The UEA Sportspark filled with about 100 people yesterday, all playing activities from table tennis to dancing to New Age Kurling (an adaptation of the original curling game).

Eastern Daily Press: Mobile Me Festival 2016. Picture by Active NorfolkMobile Me Festival 2016. Picture by Active Norfolk (Image: Active Norfolk)

Despite the physical activity required in many of the games, those in attendance were older people, many of them residents from care homes and sheltered housing environments in Norwich.

Active Norfolk decided to celebrate UK Older People's Day, which conveniently falls on today's date, by hosting the Mobile Me Festival at the UEA. The Mobile Me project was launched in June 2015 to bring physical activity programmes to older people at care homes and sheltered housing schemes.

'That old adage of 'use it or lose it' really applies here, so if you're not using your limbs, if you're not moving them, they can deteriorate.

'As you get older you need to do every little bit to keep them moving and keep them able for as long as possible,' Ryan Hughes, the project officer for Mobile Me, said.

A secondary goal of the project - yet just as crucial for maintaining mental and physical wellbeing - is providing a social outlet for older people.

One couple at the festival, John and Julie Oakes, said they appreciate the project for bringing them together with people they wouldn't have met otherwise.

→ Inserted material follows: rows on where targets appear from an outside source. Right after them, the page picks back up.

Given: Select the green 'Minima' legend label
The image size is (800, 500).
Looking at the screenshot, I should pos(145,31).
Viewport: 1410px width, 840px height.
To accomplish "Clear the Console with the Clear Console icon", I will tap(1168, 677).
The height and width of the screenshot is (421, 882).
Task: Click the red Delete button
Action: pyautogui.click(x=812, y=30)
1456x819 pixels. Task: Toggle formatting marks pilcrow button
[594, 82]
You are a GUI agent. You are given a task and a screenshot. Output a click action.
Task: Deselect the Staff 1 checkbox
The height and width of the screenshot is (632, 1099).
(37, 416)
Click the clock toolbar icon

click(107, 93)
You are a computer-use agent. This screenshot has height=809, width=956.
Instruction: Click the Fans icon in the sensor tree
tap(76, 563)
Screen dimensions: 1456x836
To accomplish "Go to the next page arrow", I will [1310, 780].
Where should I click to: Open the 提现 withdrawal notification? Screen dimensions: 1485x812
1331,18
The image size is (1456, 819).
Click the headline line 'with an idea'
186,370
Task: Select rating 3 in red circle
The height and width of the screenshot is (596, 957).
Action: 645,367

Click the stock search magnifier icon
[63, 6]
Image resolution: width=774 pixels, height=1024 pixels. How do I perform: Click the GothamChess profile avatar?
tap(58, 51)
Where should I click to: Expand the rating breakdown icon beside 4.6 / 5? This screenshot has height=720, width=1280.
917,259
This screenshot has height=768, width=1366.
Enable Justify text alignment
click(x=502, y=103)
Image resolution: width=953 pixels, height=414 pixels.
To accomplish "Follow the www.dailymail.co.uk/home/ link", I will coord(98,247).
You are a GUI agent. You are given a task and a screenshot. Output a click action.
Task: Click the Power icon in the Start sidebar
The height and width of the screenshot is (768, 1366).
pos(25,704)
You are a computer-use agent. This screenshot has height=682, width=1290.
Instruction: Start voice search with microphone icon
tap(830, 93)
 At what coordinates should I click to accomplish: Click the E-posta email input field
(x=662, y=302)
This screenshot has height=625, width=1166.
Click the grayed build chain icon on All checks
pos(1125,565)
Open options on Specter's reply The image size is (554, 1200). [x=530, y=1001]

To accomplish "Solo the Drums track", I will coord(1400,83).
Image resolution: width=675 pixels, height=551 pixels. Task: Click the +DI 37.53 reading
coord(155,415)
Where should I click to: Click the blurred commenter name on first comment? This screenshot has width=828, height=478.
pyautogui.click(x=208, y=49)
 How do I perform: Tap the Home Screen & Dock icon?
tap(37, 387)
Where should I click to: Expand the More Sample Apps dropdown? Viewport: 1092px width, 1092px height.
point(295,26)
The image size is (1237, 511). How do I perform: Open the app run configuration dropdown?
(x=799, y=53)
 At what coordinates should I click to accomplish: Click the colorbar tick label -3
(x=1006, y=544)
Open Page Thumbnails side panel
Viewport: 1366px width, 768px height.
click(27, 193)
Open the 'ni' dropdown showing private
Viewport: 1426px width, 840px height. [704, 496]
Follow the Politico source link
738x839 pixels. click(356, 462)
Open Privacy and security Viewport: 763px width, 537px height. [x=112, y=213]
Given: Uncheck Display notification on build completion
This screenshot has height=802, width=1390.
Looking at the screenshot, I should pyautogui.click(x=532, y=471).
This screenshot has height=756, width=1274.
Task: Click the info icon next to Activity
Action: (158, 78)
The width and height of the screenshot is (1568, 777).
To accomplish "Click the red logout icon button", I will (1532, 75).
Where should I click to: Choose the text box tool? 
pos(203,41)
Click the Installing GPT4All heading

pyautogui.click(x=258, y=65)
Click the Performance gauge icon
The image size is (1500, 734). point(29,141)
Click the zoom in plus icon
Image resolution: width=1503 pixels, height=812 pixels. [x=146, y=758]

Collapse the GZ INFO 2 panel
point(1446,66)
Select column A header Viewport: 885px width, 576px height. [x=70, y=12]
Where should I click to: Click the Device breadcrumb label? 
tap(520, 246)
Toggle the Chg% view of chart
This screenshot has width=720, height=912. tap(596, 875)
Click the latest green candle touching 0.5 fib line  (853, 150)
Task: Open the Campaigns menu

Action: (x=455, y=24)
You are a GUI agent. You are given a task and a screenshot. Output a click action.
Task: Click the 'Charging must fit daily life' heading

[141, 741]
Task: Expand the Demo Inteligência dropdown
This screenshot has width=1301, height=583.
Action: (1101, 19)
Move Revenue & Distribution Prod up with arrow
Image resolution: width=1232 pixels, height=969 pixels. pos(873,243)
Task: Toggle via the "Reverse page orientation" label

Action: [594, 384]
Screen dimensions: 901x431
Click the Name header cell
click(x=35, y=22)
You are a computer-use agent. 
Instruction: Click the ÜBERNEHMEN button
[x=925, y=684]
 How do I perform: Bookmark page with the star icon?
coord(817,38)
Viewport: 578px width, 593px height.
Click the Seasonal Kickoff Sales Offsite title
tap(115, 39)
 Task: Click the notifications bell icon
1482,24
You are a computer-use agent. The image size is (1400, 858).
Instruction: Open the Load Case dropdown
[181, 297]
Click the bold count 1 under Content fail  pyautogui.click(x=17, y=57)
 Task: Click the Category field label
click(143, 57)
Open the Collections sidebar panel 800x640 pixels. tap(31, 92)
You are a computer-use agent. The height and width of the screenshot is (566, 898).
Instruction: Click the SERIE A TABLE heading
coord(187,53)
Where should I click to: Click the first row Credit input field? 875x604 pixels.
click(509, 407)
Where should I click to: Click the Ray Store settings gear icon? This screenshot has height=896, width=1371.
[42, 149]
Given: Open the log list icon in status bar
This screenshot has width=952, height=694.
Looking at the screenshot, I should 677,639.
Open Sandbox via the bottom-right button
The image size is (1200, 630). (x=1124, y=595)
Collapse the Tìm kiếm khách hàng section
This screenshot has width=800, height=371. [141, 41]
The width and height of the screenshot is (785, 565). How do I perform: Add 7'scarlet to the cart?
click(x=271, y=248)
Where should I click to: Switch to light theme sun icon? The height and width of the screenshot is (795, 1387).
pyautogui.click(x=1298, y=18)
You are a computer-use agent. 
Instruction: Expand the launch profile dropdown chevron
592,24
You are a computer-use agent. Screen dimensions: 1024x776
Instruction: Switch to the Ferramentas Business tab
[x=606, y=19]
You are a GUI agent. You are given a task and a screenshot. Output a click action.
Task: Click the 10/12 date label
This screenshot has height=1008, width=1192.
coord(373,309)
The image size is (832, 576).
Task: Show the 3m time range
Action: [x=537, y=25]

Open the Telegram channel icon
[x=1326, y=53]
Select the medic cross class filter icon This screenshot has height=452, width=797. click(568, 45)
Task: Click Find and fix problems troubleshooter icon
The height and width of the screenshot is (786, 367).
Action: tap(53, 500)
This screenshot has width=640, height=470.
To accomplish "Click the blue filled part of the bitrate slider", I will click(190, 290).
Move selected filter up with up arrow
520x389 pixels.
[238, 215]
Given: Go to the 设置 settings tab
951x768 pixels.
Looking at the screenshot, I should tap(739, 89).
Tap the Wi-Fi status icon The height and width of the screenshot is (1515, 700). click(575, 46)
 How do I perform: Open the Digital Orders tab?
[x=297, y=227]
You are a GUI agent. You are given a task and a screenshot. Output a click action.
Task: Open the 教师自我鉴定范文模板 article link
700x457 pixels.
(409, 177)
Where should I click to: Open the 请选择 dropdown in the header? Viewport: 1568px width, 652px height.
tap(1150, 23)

'It does help to look forward to something and to meet everybody. That's an important part of it – we do meet people more and you feel so much better when you go home, it tears you up.

'I'm sure there are a lot of people that sit at home and would love an opportunity to do something like this, but it's not easy if you're on your own, I should imagine, to get out and do something,' Mrs Oakes, 79, said.

'This gives people a reason to leave the flat, to come down and be together and end a little bit of that loneliness,' Mr Hughes said.